Um exemplo de crise sanitária que teve origem zoonótica é a pandemia de Covid-19. Inicialmente transmitido de animais, o coronavírus acabou se espalhando entre humanos, demandando uma resposta coordenada entre diferentes áreas da saúde.
Na visão dela, animais estão sendo forçados a deixar seus habitats naturais devido aos fenômenos climáticos e acabam se aproximando de áreas ocupadas por seres humanos. Ao mesmo tempo, mudanças como desmatamento e escassez de água impulsionam a migração humana para novas regiões.
As interações inéditas entre humanos e animais ampliam o risco de transmissão de doenças infecciosas.
“Precisamos fortalecer os sistemas de alerta precoce para doenças zoonóticas e ter laboratórios que possam testar patógenos tanto em animais quanto em humanos”, diz. Ela defende que a força de trabalho inclua médicos, enfermeiros, veterinários e profissionais de saúde animal.

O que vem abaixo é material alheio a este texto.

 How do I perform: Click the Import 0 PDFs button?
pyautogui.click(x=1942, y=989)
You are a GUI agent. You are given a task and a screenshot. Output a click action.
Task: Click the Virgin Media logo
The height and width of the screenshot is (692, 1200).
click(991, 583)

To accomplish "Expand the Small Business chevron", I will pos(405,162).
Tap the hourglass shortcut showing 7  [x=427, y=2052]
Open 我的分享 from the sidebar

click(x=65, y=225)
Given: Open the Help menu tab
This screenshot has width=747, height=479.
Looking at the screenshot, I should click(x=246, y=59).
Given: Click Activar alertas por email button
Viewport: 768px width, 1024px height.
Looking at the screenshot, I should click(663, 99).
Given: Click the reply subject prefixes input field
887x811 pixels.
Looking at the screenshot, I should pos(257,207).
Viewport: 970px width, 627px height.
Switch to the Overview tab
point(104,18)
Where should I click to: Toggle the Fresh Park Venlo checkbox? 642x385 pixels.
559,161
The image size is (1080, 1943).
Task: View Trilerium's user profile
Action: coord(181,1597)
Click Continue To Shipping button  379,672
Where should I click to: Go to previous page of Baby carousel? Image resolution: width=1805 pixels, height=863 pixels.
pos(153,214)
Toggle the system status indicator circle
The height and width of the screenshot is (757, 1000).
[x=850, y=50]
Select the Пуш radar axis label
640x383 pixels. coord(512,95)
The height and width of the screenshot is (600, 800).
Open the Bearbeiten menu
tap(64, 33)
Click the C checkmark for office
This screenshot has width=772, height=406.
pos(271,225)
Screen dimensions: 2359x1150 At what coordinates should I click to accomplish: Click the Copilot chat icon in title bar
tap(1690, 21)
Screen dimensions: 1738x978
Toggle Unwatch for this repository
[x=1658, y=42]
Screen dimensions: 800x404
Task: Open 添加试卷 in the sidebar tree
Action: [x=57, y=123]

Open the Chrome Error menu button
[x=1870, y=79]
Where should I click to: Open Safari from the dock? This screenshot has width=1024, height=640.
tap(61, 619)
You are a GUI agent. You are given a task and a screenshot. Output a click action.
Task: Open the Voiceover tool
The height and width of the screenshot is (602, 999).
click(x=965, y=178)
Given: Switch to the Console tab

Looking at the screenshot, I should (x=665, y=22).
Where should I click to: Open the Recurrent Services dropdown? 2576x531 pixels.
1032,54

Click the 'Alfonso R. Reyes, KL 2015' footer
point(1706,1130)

Esse foco dialoga com uma das prioridades da presidência brasileira do G20, que busca fortalecer a estratégia Uma Só Saúde.Com a integração de saúde humana, animal, vegetal e ambiental, o objetivo é aumentar a resiliência global diante de desafios como pandemias, resistência antimicrobiana e mudanças climáticas.
Ao término da reunião ministerial de Finanças e Saúde do G20, os países reafirmaram na declaração final o compromisso com a adoção da abordagem Uma Só Saúde como preparação para futuras emergências -o que permite a promoção de ações colaborativas intersetoriais e multidisciplinares.
Para atender às necessidades dos países de baixa e média renda entre 2025 e 2027, o Fundo para Pandemias tem como meta arrecadar ao menos US$ 2 bilhões (cerca de R$ 11,5 bilhões) nessa nova fase de captação de recursos.
Em três meses, o mecanismo atingiu quase 50% desse montante, com arrecadação de US$ 982 milhões (aproximadamente R$ 5,7 bilhões). Os compromissos foram assumidos por dez países: Austrália, Índia, Japão, Noruega, Portugal, Cingapura, Espanha, Itália, Estados Unidos e Alemanha -os dois últimos reafirmaram os valores prometidos em julho.
A segunda rodada de financiamento vai até o primeiro semestre do ano que vem. O Brasil ainda não contribuiu financeiramente com o Fundo para Pandemias nesta etapa, mas sinalizou a intenção de anunciar doação nos próximos meses.
Além de potencial doador, o Brasil é elegível para receber recursos do fundo para o financiamento de projetos. Segundo a diretora-executiva, o país foi contemplado na primeira rodada com aporte em uma iniciativa transnacional para a Bacia Amazônica. “Esperamos que também receba financiamento em futuras rodadas para fortalecer suas capacidades”, diz.
Basu reconhece que dinheiro é um aspecto importante, mas diz que também é fundamental investir os recursos com sabedoria. Na visão dela, o que torna o mecanismo impactante é sua estrutura como catalisador de investimentos. O fundo estima que cada dólar concedido em subsídios alavanca US$ 6 adicionais.
O esforço colaborativo envolve, além dos governos, Banco Mundial, OMS (Organização Mundial da Saúde), outras agências da ONU (Organização das Nações Unidas), bancos multilaterais de desenvolvimento, entidades filantrópicas e organizações da sociedade civil.
Para a diretora-executiva, o Fundo para Pandemias é um exemplo do multilateralismo em ação, apesar das dificuldades impostas por um cenário de fragmentação global. “A rapidez com que todos os doadores e países se uniram para criar o fundo é um ótimo exemplo do que podemos alcançar quando trabalhamos juntos. Isso me dá esperança”, afirma.